Admittedly, I come to this suggestion with a bit of a bias. A proud product of the South myself, I have great pride for the gaggle of states below the Mason-Dixon line. And it’s that instinctual loyalty that drives me to convey that the South needs help.

Consider a few telling facts: Forty-eight percent of all persons with an AIDS diagnosis who died in the United States were from the South. Eight out of the 10 states with the highest obesity rates are in the South. Of the 10 states with the lowest college graduation rates, seven are in the South. Similar stories can be told about median incomes, reproductive rights for women, queer rights and support for impoverished Americans.

America’s most complex problems are concentrated in the South, and yet very few of America’s best and brightest go there to solve them. That brain drain is both damning and troubling.

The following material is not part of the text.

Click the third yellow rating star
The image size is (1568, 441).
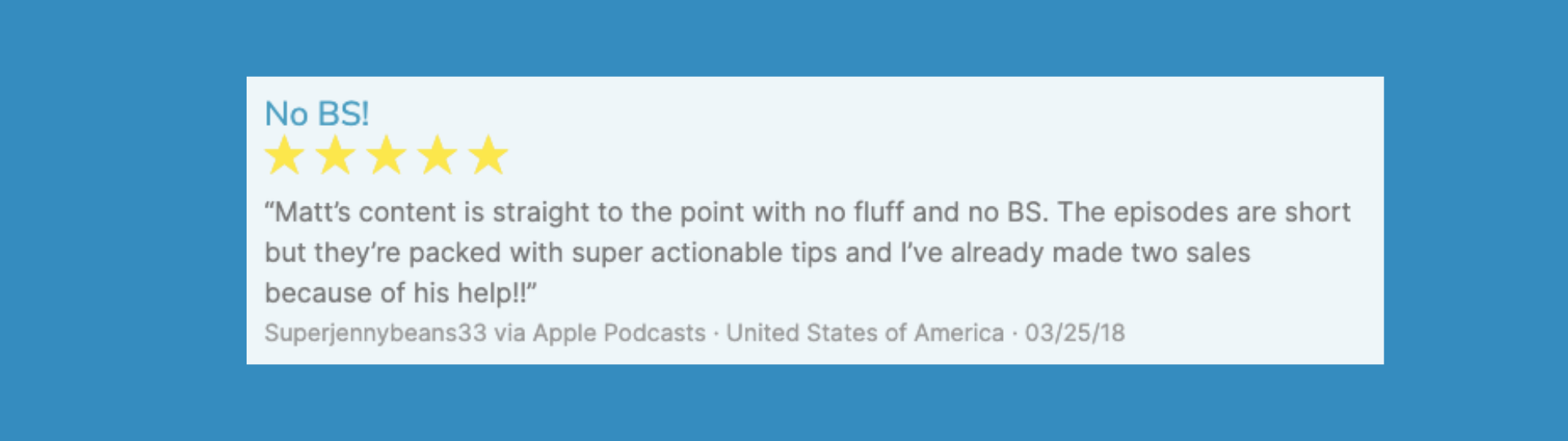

But if the case for using your Yale education for good in the South is overwhelming, why do so few choose to return?

I have a few ideas.

For starters, there is a pervasive and malicious instinct on campus to laugh at the South’s problems without seriously engaging them. Blinded by stereotypes, we cannot put up enough mental energy to think about the intersection of Southern culture, history and politics, so we escape instead by resorting to jokes. Ironically to those of us from the South, many Yalies scoff at Confederate flag-waving rednecks for their bigotry and then turn around and defend the name of a white supremacist with vigorous intellectual panache.

Unbelievably, I’ve even had a personal conversation with a professor who, when I mentioned returning to Georgia, openly mocked me and suggested the rest of the country go ahead and secede from the South instead of trying to solve its problems.

Needless to say, we need a culture change first.

Second, we must ask ourselves why even the roughly 15 percent of Yalies from the South are not returning after graduation. On this, I don’t have an answer, but as a Southern Yalie once disillusioned by my hometown, I can understand the sentiment. What is it about Yale or an elite education that blinds us to our own past or severs the sense of obligation we have for our home states? If we want to counter brain drain, we’ll need to answer that question.

Third, finance and consulting are partially to blame. Fully 25 percent of every graduating class winds up using their American taxpayer-subsidized Yale education in pursuit of one of those two industries, and virtually none are doing so in the South. That drain of talent dwindles the number of Southbound Yalies even further.

Finally, and perhaps most importantly, students have forgotten or never fully understood the social contract Americans have set up with institutions like Yale.

American taxpayers massively subsidize Yale’s endowment. They pour money into Pell Grants and other scholarships that help students afford to study here. And they give further tax breaks to students and their families to fund your education. This is an incredible amount of money, but American taxpayers are willing to foot the bill because, in return, elite educational institutions like Yale are supposed to produce students who are well-equipped to spread out across the country and solve our greatest problems.

But we don’t. More concerned about self-enrichment than impact, we convince ourselves that there are no real opportunities outsides of one of three cities: New York, San Francisco or Washington, D.C.

And the South — crying out for economic, medical and social reform — is cast aside as the punch line of your next joke. The opportunity is there for anyone willing to take a second look.